Instructor: ChengXiang Zhai

| Home | Basic Information | Schedule |
| Readings | Assignments | Project | Resources |


Note: In general, the lecture slides are the best "definition" of the core contents -- the contents to be tested in the midterm. That is, you are expected to understand all the major points, models, and techniques that we have discussed in the class; anything beyond the slides can be regarded as optional. Thus, all the lecture slides are required readings.

Required Readings

  1. IR History

    This is a concise and complete review of the history of IR research up to 2010. It gives an excellent historical view of some of the most important major ideas and techniques and their application impact. Read the whole article without worrying about understanding all the details.

  2. A. Singhal, Modern Information Retrieval: A Brief Overview, In IEEE Data Engineering Bulletin 24(4), pages 35-43, 2001. (Error)

    This is an excellent overview paper of IR (up to 2001 obviously) slightly biased toward empirically effective techniques. Your goal of reading it is to know about the general history of IR and a summary of IR techniques from empirical perspective. Read the whole paper.

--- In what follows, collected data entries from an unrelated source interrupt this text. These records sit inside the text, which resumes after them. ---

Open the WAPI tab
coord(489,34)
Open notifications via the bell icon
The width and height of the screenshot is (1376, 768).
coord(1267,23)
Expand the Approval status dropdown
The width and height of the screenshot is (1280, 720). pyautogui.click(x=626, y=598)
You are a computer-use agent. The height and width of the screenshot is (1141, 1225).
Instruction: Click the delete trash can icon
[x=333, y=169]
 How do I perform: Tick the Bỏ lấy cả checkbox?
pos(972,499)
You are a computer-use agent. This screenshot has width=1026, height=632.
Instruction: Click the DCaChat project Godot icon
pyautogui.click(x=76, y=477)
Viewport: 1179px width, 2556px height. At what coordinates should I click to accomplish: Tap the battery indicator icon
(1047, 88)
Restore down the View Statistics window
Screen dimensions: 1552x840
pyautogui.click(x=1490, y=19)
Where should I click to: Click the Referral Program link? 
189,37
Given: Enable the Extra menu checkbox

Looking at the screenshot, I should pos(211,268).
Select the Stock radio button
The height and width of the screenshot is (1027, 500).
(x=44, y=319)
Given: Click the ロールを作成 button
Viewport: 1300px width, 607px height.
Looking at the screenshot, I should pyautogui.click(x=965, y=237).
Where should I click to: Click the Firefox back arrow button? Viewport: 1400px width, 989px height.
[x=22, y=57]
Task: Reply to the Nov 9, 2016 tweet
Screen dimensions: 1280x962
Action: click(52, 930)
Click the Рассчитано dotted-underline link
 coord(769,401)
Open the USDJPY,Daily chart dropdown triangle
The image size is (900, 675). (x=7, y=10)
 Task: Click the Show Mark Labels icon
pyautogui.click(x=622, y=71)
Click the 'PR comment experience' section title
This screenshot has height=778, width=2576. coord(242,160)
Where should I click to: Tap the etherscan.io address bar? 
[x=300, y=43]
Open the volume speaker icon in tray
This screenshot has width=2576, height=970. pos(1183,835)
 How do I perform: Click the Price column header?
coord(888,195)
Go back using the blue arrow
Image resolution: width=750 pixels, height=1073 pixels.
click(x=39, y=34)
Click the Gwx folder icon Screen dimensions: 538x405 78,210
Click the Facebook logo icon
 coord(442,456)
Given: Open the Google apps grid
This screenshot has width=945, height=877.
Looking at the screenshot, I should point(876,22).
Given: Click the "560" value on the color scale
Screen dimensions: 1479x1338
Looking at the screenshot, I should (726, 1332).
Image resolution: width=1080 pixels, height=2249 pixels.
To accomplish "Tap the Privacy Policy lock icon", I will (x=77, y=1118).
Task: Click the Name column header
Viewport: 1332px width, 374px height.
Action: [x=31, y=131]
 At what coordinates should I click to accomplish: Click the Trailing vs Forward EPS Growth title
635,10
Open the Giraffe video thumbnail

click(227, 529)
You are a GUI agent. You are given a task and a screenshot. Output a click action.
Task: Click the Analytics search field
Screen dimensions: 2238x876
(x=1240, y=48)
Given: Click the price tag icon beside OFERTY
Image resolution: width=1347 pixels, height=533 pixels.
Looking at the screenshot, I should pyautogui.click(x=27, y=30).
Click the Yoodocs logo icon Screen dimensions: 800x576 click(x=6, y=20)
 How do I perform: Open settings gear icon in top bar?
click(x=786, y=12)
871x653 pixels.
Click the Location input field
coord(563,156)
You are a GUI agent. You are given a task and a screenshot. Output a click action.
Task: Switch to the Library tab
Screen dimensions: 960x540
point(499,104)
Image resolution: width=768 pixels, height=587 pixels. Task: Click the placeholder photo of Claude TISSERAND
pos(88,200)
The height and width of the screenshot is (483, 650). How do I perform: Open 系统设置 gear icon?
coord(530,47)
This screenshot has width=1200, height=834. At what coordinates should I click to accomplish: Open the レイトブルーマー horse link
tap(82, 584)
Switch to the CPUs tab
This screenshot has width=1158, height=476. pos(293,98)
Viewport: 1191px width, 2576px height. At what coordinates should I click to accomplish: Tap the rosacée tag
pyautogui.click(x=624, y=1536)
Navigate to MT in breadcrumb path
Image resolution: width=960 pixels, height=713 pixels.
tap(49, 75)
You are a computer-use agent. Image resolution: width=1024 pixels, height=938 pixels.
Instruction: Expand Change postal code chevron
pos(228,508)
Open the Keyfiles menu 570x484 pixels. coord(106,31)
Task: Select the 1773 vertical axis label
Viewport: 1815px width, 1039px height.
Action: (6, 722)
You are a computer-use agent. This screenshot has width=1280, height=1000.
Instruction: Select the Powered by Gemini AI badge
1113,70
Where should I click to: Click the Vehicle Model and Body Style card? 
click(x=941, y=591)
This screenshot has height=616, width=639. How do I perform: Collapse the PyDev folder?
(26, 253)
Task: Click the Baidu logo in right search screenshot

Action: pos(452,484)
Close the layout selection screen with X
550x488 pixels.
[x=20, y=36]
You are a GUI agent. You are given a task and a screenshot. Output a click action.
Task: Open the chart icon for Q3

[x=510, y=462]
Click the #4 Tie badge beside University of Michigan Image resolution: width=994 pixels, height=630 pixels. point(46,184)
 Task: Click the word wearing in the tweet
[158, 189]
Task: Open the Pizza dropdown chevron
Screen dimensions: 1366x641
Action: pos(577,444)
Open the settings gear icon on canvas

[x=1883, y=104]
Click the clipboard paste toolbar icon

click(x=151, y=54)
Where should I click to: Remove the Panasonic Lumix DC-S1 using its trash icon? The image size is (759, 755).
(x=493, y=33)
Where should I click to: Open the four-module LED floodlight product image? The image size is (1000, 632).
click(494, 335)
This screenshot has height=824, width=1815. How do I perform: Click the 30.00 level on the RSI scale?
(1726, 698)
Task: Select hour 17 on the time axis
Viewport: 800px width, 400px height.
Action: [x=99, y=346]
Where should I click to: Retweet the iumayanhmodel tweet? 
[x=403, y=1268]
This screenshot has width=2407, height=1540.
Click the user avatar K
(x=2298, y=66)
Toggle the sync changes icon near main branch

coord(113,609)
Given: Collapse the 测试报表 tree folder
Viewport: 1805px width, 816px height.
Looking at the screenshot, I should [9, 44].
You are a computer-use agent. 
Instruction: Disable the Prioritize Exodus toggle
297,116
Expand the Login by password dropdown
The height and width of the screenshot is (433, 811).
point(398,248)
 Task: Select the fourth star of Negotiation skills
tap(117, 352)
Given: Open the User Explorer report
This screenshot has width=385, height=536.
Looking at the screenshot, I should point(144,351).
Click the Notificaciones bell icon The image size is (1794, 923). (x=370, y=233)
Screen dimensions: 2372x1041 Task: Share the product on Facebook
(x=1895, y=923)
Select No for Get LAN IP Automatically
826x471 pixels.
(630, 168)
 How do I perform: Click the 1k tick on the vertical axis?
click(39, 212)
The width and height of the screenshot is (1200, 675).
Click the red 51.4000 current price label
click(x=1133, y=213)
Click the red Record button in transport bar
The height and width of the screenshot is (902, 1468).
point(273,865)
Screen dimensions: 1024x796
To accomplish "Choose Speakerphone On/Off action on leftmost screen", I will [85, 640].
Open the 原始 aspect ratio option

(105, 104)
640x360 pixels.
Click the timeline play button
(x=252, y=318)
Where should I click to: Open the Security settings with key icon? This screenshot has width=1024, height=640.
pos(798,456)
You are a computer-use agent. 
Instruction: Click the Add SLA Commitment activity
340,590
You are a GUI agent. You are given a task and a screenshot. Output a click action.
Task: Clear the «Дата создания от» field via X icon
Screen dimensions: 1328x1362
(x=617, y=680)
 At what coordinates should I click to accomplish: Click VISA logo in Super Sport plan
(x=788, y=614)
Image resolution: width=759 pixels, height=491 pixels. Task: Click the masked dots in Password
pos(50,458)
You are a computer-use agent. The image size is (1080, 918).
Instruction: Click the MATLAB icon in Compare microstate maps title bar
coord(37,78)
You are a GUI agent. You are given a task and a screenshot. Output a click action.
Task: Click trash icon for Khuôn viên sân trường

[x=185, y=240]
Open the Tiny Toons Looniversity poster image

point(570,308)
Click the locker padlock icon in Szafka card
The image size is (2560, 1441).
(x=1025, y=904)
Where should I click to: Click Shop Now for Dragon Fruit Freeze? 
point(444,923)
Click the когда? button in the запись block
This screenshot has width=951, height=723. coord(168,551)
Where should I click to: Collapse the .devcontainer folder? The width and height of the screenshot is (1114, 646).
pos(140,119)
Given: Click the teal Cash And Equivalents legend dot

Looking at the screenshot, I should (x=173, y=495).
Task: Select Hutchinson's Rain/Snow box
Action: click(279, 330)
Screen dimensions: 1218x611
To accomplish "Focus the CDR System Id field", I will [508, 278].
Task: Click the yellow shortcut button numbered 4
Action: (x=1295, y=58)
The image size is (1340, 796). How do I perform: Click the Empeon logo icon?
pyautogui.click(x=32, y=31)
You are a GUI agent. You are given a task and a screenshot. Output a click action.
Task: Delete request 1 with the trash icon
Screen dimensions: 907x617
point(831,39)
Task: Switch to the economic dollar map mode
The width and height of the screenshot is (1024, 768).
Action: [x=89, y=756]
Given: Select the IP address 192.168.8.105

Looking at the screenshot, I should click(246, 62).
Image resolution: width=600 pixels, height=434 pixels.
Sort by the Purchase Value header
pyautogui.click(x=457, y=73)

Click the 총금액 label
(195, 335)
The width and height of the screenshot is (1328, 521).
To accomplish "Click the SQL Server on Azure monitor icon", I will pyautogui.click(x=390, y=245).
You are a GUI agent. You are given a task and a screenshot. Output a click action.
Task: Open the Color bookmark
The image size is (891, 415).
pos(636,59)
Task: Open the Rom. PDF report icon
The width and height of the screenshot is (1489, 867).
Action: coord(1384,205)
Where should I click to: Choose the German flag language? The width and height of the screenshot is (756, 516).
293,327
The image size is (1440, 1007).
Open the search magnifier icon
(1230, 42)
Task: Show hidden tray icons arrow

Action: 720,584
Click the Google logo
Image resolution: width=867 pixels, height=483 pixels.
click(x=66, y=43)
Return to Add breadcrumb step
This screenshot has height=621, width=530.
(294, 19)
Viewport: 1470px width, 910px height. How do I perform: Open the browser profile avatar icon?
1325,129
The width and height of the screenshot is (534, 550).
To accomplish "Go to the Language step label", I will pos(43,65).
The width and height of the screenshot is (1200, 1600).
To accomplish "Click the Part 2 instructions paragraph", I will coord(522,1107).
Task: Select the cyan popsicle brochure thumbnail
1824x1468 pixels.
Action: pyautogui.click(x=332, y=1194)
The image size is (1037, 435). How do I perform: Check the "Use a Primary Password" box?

  3. Rosenfeld's notes (estimation and information theory)

    The goal of reading these notes is to know about some basic concepts in probability, statistics, and information theory. You should read at least Section 3 of the estimation note and all of the information theory note except for section 1.1.6. You should fully understand the derivation of the maximum likelihood estimate for the binomial distribution, and most of the contents in the information theory notes. If you can't understand these, you may want to read relevant discussions in a textbook on probability and statistics, and a book on information theory. Any book on these topics should be sufficient.

  4. V. Bush, As we may think, 1945 .

    This is truly a classic paper. Read it to appreciate Bush's great vision more than 6 decades ago, which still has NOT yet completely realized today. As a minimum, read everything starting from section 6. This is a required reading for completing assignment #1.

  5. [Salton & Lesk 68]

    This is a classic paper about early SMART experiments. Your goal of reading this paper should be to understand how the authors designed their experiments to test many different hypotheses, and how they did statistical significance tests to check all the hypotheses. You should also know what are the major conclusions drawn in this paper. Read the whole paper.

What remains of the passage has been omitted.